> [What is being asked]:
From the line with "Extraklasse (270, 1482)" through the line with "Juni 2015 (53, 2367)", inclusive, return each line of the data below exactly and leave the rest out.

> [Saved entries]:
-------

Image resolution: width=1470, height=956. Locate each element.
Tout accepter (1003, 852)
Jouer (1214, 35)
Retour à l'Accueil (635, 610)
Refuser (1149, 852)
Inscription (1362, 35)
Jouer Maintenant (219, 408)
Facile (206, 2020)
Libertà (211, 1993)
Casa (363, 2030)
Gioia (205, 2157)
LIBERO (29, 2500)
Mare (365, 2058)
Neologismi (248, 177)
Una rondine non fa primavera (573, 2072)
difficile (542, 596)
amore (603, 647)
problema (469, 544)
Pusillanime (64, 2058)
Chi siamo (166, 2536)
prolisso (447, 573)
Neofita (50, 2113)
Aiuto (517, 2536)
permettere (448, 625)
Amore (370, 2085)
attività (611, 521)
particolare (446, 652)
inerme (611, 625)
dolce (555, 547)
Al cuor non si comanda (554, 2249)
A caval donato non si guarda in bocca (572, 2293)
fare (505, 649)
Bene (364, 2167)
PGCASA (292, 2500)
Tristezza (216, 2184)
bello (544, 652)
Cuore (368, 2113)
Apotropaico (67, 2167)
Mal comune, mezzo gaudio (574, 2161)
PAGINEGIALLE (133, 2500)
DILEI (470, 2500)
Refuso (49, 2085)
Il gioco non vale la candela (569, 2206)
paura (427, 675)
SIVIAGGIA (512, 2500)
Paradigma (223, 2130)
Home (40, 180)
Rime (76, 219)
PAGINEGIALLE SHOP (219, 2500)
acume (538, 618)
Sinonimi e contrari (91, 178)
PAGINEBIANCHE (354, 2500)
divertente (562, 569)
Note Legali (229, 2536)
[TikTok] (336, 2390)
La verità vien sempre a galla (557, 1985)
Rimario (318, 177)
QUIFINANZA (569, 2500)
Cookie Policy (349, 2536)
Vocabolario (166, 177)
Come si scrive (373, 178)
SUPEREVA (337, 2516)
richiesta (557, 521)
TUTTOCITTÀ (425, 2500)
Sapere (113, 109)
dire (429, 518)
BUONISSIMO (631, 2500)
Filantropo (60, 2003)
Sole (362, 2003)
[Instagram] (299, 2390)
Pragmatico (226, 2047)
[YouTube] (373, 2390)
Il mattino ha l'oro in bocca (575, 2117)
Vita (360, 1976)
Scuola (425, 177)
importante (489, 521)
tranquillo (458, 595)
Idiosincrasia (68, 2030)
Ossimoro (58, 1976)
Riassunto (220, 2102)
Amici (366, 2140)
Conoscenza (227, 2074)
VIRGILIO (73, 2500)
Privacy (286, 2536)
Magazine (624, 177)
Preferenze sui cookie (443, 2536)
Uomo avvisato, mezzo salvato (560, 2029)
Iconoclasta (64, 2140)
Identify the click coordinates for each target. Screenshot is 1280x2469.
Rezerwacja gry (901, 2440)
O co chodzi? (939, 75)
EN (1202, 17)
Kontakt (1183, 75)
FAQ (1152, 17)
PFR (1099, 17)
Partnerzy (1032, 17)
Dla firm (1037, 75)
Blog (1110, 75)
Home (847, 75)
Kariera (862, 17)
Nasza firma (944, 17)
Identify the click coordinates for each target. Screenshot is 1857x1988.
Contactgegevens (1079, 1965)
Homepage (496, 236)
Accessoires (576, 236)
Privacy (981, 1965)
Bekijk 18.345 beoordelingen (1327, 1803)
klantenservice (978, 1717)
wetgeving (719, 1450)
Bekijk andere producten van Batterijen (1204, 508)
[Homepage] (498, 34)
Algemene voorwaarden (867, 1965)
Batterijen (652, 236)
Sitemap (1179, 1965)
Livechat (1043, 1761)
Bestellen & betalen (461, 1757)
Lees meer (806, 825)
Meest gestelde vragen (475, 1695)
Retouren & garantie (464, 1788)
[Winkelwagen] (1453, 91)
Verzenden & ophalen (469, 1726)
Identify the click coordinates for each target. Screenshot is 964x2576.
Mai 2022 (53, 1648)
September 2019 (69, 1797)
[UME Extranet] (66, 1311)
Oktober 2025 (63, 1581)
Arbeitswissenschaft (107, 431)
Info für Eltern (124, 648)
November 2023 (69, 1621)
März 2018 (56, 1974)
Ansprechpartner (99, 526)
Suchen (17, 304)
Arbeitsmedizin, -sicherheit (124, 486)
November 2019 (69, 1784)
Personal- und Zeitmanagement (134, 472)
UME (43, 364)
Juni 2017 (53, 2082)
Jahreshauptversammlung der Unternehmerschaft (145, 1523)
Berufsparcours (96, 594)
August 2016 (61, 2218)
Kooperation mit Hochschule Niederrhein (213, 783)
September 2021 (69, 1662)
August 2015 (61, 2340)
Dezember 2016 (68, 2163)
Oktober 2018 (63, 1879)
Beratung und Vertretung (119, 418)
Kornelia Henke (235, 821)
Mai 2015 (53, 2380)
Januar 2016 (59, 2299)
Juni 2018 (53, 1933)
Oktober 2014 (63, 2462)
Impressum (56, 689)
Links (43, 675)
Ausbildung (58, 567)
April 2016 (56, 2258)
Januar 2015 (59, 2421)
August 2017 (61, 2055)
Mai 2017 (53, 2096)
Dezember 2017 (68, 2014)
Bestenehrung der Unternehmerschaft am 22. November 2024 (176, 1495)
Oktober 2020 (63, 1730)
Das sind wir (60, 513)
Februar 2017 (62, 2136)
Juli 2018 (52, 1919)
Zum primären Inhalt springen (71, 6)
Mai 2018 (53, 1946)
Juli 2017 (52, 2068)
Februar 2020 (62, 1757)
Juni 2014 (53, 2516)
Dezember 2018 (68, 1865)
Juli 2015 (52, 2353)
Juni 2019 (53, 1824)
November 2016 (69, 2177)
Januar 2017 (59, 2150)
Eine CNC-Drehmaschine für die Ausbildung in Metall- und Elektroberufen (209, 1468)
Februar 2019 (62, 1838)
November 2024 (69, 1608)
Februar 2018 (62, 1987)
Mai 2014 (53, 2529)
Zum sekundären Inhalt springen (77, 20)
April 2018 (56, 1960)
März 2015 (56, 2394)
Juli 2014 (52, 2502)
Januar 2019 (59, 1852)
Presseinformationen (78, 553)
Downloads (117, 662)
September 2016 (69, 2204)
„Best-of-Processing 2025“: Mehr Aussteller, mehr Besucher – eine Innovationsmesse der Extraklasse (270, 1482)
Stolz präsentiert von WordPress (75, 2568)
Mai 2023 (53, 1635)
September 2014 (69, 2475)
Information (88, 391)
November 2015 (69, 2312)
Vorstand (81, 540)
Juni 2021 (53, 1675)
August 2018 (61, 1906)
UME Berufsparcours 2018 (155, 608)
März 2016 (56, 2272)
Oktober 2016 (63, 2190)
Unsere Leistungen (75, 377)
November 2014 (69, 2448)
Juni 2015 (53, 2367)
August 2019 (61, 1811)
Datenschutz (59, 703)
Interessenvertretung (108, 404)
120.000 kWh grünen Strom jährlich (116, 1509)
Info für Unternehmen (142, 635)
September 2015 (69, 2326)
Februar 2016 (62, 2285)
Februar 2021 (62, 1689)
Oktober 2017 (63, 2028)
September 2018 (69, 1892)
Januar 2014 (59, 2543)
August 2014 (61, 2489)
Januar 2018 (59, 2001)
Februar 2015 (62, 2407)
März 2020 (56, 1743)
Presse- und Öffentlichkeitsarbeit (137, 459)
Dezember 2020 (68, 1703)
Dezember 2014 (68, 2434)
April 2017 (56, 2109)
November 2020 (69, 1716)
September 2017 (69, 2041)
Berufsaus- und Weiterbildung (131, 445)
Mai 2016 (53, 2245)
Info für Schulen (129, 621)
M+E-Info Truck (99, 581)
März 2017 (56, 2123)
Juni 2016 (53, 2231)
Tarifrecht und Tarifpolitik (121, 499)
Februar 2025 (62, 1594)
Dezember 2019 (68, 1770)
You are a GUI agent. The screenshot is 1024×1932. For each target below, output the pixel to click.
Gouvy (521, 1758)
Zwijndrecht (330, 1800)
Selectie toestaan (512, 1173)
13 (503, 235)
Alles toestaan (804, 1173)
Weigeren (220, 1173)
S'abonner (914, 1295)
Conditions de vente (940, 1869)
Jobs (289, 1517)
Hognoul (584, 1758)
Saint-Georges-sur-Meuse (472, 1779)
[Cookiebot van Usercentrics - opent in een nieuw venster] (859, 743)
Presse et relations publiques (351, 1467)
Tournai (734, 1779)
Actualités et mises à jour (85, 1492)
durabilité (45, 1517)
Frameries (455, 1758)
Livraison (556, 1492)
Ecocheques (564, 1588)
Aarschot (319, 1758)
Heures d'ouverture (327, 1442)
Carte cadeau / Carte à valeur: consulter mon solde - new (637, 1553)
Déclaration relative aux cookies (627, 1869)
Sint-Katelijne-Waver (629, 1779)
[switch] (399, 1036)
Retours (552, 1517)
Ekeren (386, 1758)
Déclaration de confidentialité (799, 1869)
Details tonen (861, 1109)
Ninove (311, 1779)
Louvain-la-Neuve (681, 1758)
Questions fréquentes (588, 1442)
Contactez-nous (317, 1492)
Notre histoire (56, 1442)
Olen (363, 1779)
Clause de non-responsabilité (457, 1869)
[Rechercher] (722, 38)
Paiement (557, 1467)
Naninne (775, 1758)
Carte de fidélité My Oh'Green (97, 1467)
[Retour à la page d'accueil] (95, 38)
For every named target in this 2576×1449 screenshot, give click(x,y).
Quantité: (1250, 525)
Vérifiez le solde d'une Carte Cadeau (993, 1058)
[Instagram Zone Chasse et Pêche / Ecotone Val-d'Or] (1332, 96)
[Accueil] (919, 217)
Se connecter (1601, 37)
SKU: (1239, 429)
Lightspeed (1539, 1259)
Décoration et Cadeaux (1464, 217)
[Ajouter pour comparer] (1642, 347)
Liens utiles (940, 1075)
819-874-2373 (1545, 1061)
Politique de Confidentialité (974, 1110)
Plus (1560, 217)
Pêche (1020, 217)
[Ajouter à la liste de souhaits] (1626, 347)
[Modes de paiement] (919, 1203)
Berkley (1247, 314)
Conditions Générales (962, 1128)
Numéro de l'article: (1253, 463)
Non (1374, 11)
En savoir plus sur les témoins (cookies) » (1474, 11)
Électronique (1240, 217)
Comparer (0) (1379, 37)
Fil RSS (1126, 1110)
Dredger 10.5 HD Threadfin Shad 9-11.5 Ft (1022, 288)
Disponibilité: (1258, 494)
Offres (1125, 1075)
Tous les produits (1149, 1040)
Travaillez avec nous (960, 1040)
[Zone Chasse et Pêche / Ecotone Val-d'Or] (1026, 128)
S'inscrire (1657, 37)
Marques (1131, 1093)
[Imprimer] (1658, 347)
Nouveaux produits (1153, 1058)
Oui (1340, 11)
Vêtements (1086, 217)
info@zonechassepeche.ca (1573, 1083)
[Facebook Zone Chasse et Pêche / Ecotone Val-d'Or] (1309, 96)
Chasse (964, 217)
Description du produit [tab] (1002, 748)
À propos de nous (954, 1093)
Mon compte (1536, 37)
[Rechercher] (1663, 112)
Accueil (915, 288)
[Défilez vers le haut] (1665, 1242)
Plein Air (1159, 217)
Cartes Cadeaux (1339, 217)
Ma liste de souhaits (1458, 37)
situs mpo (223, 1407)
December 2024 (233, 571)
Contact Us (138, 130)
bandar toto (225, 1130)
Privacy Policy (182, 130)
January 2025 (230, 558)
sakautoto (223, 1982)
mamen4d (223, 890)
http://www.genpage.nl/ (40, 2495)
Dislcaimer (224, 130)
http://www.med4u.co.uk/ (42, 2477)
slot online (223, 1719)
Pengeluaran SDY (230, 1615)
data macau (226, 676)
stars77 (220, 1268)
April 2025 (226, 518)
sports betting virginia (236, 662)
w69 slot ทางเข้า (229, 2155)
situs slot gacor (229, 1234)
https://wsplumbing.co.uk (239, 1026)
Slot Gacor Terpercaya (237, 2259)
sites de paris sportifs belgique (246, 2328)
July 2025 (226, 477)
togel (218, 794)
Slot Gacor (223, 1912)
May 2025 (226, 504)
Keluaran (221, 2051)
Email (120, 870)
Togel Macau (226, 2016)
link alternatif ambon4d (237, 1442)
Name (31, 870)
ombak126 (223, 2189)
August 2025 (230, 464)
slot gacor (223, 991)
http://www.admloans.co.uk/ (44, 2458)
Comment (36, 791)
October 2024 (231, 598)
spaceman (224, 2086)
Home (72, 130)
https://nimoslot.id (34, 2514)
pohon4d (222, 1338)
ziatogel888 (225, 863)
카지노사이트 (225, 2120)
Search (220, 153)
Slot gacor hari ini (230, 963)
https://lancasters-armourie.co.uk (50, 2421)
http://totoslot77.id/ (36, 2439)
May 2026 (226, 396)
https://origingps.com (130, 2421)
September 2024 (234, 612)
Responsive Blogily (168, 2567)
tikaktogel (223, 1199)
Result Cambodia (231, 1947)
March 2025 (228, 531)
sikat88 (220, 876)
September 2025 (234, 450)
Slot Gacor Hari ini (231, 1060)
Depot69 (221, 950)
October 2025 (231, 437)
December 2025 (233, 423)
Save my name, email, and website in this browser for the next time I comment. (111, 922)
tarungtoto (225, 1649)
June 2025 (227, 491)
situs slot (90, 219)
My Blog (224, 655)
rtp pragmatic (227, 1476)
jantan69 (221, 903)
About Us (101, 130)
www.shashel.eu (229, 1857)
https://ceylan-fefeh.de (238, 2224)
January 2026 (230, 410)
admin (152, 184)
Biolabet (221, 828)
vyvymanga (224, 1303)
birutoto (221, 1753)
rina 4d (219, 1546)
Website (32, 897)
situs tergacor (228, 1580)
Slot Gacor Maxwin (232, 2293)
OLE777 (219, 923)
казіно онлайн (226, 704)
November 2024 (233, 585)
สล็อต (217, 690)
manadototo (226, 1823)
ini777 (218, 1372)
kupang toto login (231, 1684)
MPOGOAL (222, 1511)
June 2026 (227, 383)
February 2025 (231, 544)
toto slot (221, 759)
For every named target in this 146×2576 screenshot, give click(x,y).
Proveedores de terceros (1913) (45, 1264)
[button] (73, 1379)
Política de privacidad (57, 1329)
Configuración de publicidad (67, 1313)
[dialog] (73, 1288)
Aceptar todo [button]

-------

> [Solution for this task]:
„Best-of-Processing 2025“: Mehr Aussteller, mehr Besucher – eine Innovationsmesse der Extraklasse (270, 1482)
Stolz präsentiert von WordPress (75, 2568)
Mai 2023 (53, 1635)
September 2014 (69, 2475)
Information (88, 391)
November 2015 (69, 2312)
Vorstand (81, 540)
Juni 2021 (53, 1675)
August 2018 (61, 1906)
UME Berufsparcours 2018 (155, 608)
März 2016 (56, 2272)
Oktober 2016 (63, 2190)
Unsere Leistungen (75, 377)
November 2014 (69, 2448)
Juni 2015 (53, 2367)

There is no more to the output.